There's the old saying "you can't go home again"...but this week I did, sort of...and it was really special.
Several months ago our RV Club announced that they were planning a group trip to Lone Pine CA in October. I was thrilled! Lone Pine and Inyo County is where my Dad and Grandpa grew up and where I have wonderful memories of! I haven't been back there in many, many years and to be able to go camping for several days, would be such a gift, so I immediately signed up.
As the time came closer and closer, so did the Covid Virus and more and more people canceled. As it turned out, the "group event" pretty much canceled and only three rigs ended up going! It went from 22 rigs down to just us 3, but we made the best of it anyway! Driving there we hit headwinds of 16-18 miles an hour, and in the over-night stay in Needles, that night, gusts got up to 30-60 mph. We were rock'n and roll'n!

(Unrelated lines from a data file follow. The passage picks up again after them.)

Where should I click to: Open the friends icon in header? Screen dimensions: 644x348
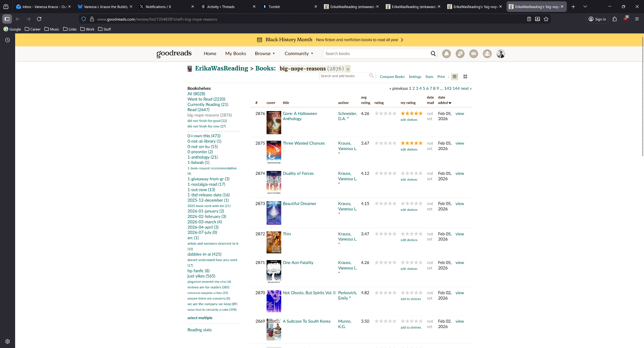(487, 54)
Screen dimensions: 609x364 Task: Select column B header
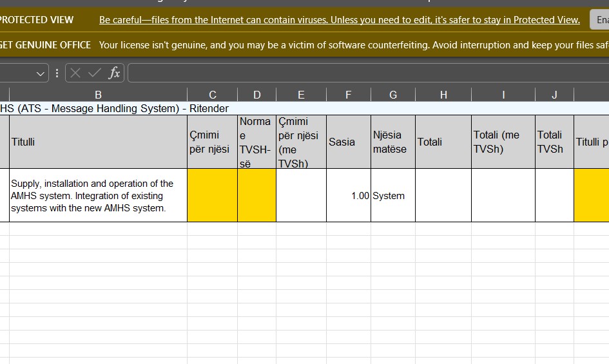point(98,95)
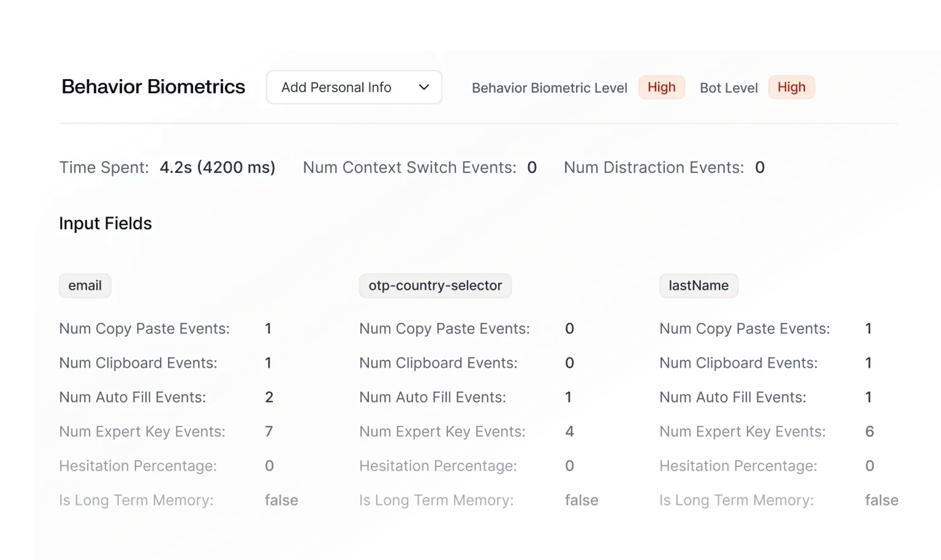Click email Is Long Term Memory false
The height and width of the screenshot is (560, 941).
(281, 500)
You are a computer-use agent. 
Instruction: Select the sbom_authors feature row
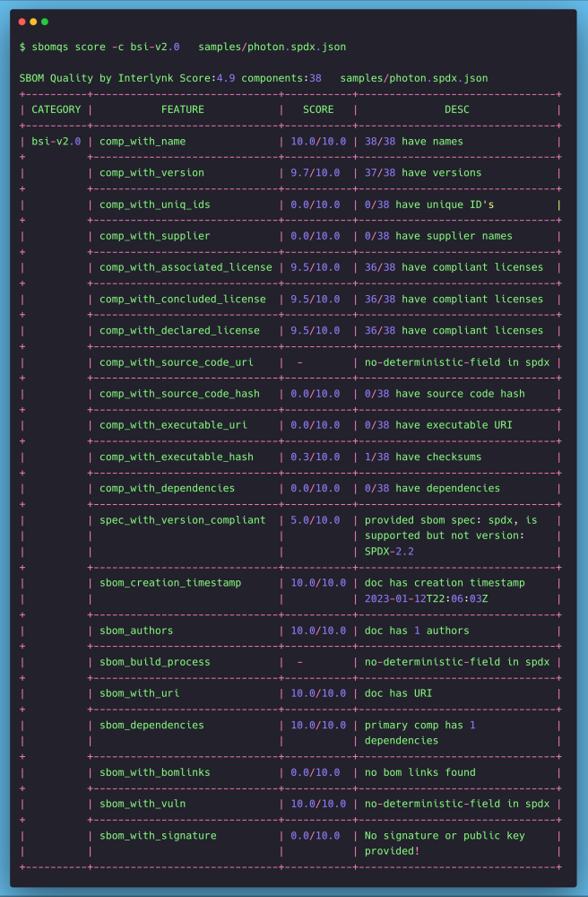136,631
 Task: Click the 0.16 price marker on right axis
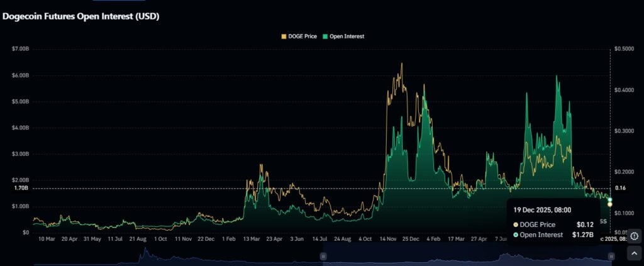point(621,188)
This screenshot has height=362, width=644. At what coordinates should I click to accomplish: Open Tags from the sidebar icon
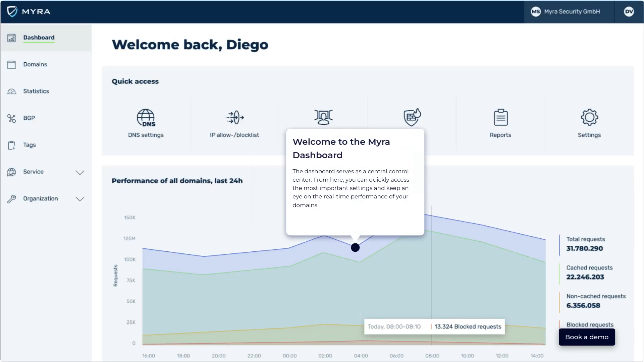(12, 145)
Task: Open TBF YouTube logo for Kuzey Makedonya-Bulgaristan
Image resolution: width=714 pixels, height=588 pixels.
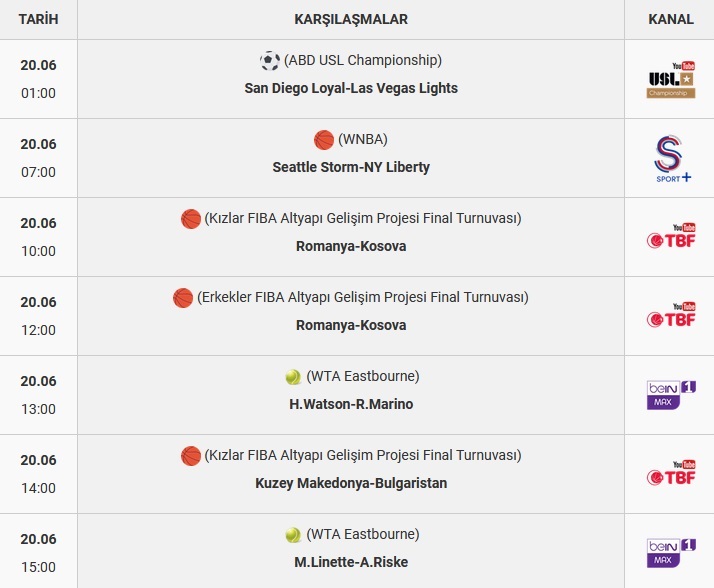Action: pyautogui.click(x=671, y=473)
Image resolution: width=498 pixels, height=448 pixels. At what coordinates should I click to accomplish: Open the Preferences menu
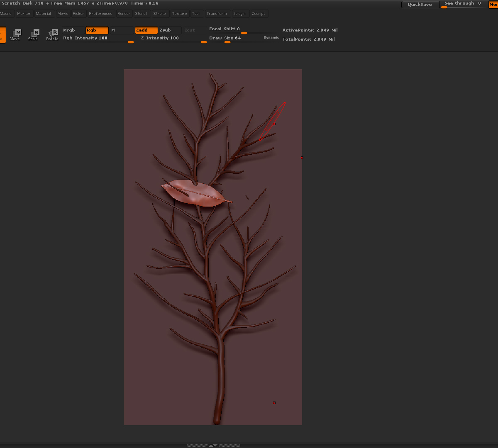(x=100, y=14)
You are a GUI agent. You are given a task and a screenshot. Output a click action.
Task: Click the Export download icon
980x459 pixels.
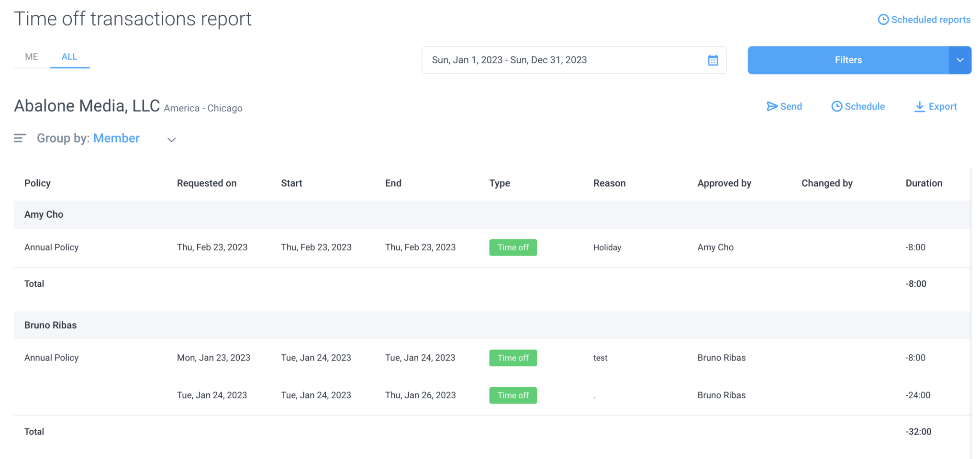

Our stay in Lone Pine was lovely though, sunny and clear. The first day was a bit windy, but after that it was pretty calm. Our first outing was a drive into Bishop to check out the "big city" with the first stop at Schat's Bakkery. They have been around since before I started coming here as a kid! Family owned for generations...and still wonderful!! The BEST Sheepherders Bread ever! Can't go home without a loaf!
From there we drove over to the Fish Hatchery and walked around it. It was closed, but we could still walked around the outside and enjoy the ducks and the beautiful grounds. When I was a kid, my friend Margie and I used to walk or ride our horses up here all the time and talk with the ranger and visit. We just loved it up here.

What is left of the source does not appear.